In this research, thermal design data such as heat transfer coefficient on the wall surface required for ventilation system design which is to prevent the temperature rise in the underground utility tunnel that three sides are adjoined with the ground was investigated in numerical analalysis. The numerical model has been devised including the tunnel lining of the underground utility tunnel in order to take account for the heat transfer in the tunnel walls. The air temperature in the tunnel, wall temperature, and the heating value through the wall based on heating value(117~468 kW/km) of the power cable installed in the tunnel and the wind speed in the tunnel(0.5~4.0 m/s) were calculated by CFD simulation. In addition, the wall heat transfer coefficient was computed from the results analysis, and the limit distance used to keep the air temperature in the tunnel stable was examined through the research. The convective heat transfer coefficient at the wall surface shows unstable pattern at the inlet area. However, it converges to a constant value beyond approximately 100 meter. The tunnel wall heat transfer coefficient is $3.1{\sim}9.16W/m^2^{\circ}C$ depending on the wind speed, and following is the dimensionless number:$Nu=1.081Re^{0.4927}({\mu}/{\mu}_w)^{0.14}$. This study has suggested the prediction model of temperature in the tunnel based on the thermal resistance analysis technique, and it is appraised that deviation can be used in the range of 3% estimation.

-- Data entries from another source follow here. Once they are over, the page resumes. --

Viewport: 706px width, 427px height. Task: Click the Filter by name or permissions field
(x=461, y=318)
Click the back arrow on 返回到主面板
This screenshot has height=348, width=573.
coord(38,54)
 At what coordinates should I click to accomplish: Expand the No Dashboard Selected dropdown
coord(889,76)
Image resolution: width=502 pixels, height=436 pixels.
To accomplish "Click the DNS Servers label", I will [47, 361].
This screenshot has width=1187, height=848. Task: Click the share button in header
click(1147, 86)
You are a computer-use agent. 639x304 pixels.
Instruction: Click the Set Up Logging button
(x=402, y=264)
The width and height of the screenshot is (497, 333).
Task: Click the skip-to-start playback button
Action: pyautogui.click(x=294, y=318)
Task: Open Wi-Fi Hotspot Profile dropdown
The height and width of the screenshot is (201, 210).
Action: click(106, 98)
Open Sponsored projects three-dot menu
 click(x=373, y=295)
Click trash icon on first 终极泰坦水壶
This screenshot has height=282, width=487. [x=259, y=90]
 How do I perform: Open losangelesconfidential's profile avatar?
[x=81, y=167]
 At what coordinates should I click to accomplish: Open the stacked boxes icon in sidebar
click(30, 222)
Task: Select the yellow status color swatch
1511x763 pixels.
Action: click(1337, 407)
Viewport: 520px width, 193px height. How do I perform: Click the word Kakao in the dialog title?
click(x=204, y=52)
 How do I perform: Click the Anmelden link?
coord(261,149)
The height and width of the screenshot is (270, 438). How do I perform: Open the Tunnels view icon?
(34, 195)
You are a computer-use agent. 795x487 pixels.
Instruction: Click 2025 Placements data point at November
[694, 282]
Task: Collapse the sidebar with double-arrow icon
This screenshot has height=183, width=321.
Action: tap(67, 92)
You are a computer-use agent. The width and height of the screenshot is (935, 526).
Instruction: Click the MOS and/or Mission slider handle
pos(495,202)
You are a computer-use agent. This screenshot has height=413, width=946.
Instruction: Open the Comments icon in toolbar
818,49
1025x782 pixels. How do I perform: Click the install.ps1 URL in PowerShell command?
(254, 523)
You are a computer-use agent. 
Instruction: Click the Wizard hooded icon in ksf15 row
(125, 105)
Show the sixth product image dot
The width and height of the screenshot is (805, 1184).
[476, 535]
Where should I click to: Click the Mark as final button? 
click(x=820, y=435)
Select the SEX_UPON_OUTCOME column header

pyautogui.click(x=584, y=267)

본 연구에서는 3면이 지중과 접하는 형태의 전력구에서 온도상승을 방지하기 위한 환기시스템 설계에 필요한 벽면에서 열전달계수 등 열설계 자료를 수치해석적인 방법으로 검토하였다. 수치해석 모델은 터널 벽체에서의 열전달을 고려하기 위해서 전력구의 터널의 라이닝을 포함하는 것으로 모델링하였으며, 전력구에 설치되는 전력케이블의 발열량(117~468 kW/km), 전력구내 풍속(0.5~4.0 m/s)에 따른 터널내 공기온도 및 벽체온도, 벽체를 통한 발열량을 CFD시뮬레이션에 의해서 구하였다. 또한 해석결과로부터 벽체열전달계수를 계산하고 환기구간의 터널내 공기온도를 유지하기 위한 한계거리를 검토하였다. 벽체표면에서 대류열전달계수는 입구영역에서는 불안정한 변화를 보이나 약 100 m정도의 이후에는 일정한 값에 수렴한다. 터널벽체열전달계수는 풍속에 따라 $3.1{\sim}9.16W/m^2^{\circ}C$정도이며, 이를 무차원식으로 표현하면 $Nu=1.081Re^{0.4927}({\mu}/{\mu}_w)^{0.14}$이 된다. 열저항 해석기법에 의해서 터널내 온도 예측방법을 제시하였으며, 약 3%이내의 편차로 예측이 가능한 것으로 평가되었다.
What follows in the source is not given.